Amphetamines are dopamine-releasing agents. Dopamine is parceled in vesicles inside neurons, and released via exocytosis in response to inputs.

Normally dopamine release is a tightly regulated phenomena; your brain is a self-regulating homeostatic system that titrates dopamine release to control arousal, motivation, task salience, etc.

Adderall binds the dopamine transporter (DAT) causing it to run in reverse.

Normally, DAT moves dopamine outside the cell into the cytoplasm where it’s meant to be stored in vesicles. When amphetamine is bound to DAT, dopamine is pumped backwards. This depletes dopamine stories and down-regulates dopamine receptors.

Amphetamine use is self-reinforcing because it directly releases dopamine. Over time, your brain adapts to a “new normal” – elevated dopamine levels. Once the drug is withdrawn your brain is left high and dry with no catecholamines (dopamine, norepinephrine).

How Long Do The Effects of Adderall XR Last?

Adderall Withdrawal Timeline

The timeline of Adderall withdrawal is variable.

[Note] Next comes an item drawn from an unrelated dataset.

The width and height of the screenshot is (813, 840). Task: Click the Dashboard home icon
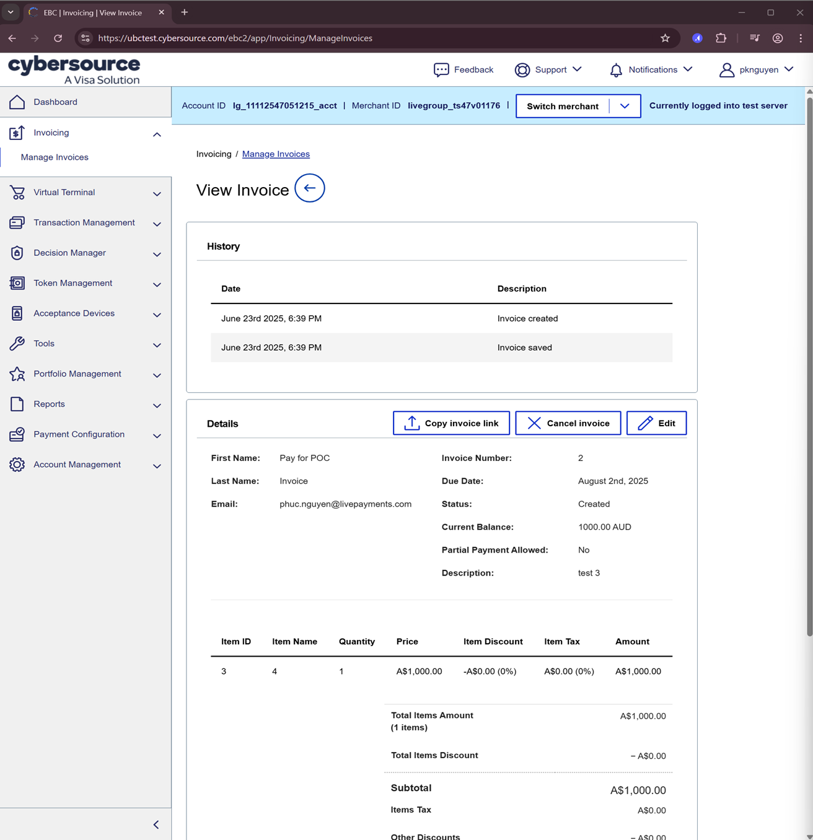point(17,102)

Based on a literature search, the average withdrawal period is 1 week, but withdrawal symptoms can persist up to 4 weeks. These are averages and don’t necessarily apply to your situation.

As a rule, psychological withdrawal outlasts physiological withdrawal.

Psychological withdrawal is the pattern of habits and associations you’ve developed around your Adderall use. It’s that nagging thought that you need Adderall to study effectively. Or that itch to take Adderall with your morning coffee.

Physiological withdrawal is pattern of changes your brain undergoes when Adderall is removed. These adaptations reverse quite quickly – in less than a week.

Withdrawal is Not Always Withdrawal

Sometimes what you think are withdrawal symptoms are actually just a re-emergence of the original condition. For example, if you take Adderall for ADHD and abruptly stop it – you might experience withdrawal symptoms. But if they press there’s a good chance that your underlying ADHD has just been unmasked.

How to Taper Off Of Adderall

What’s a good tapering schedule for Adderall?

It’s recommended to decrease your dose by 25% or 1/4 every week.

Here’s an example:

Maintenance Dose Week 1 Week 2 Week 3 Week 4
20 mg 10mg 5mg 2.5mg 0 mg

For some, these tapering schedule may be too aggressive. If you know that you’re sensitive to medication you can shave off as little as 10% from your maintenance dose per week.

It can be practically difficult to remove 2mg from a 20mg pill of Adderall IR. The workaround is to dissolve Adderall in a solvent so that you can titrate the dose.

Fatigue and Adderall Withdrawal

If you’ve been on a high-dose of Adderall for a long time, there’s no question that you’re going to experience fatigue if you discontinue it.

The bad news is that it can be challenging to cope with your daily responsibilities when you’re tired beyond belief. The good news is that your current state is just temporary. There are a lot of strategies you can use to manage fatigue.

  • Decrease your workload (if possible).
  • Embrace lethargy and sleep as much as you can – your brain needs it.
  • If you’re fatigue doesn’t get better, you might want to use a wakefulness enhancer like modafinil. Modafinil increase arousal but it lacks abuse potential.

Adderall Headaches

Headaches are a well-known side effect of Adderall. Adderall withdrawal can also cause headaches.

Headaches in general are poorly understood. The brain itself lacks nociception – there are no pain receptors in the central nervous system. Headaches therefore arise from pain signals in the neck and the blood vessels outside of the brain.

Adderall induced headaches should be treated differently than other headaches. Some things to consider:

  • Adderall is hypertensive (it increases your blood pressure). Doing things to lower your blood pressure and dilate your blood vessels can help. Take a bath, eat some chocolate, go for a run. All of these activities will reverse amphetamine-induced vasoconstriction.
Chocolate releases nitric oxide (NO). NO is a gaseous neurotransmitter that dilates blood vessels.